» Description of the task
Copy out, word for word, the part of the rows that opens with the very first line and closes with the line containing "Task: Click on", both ends included.

========

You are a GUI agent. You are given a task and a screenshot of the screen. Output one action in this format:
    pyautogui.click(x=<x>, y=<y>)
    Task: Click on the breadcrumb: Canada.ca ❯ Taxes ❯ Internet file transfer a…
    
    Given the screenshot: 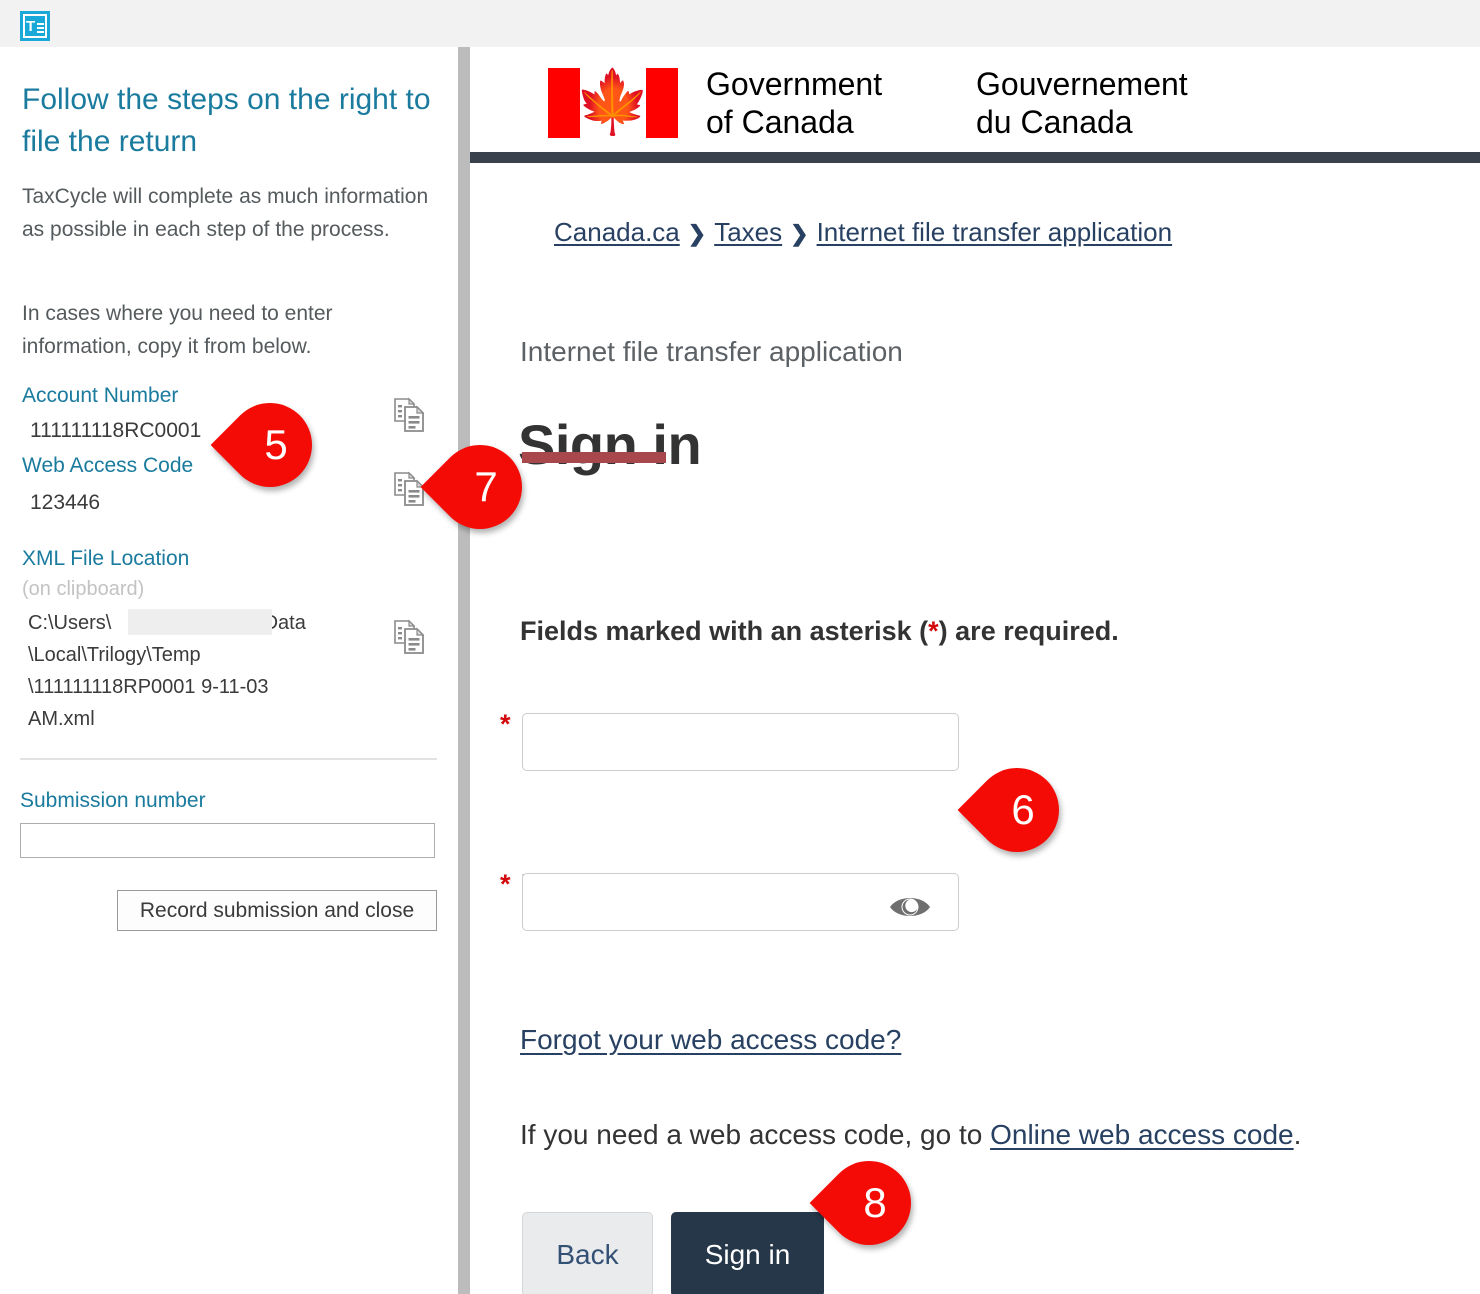 What is the action you would take?
    pyautogui.click(x=863, y=233)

========

» Task output
You are a GUI agent. You are given a task and a screenshot of the screen. Output one action in this format:
    pyautogui.click(x=<x>, y=<y>)
    Task: Click on the breadcrumb: Canada.ca ❯ Taxes ❯ Internet file transfer a…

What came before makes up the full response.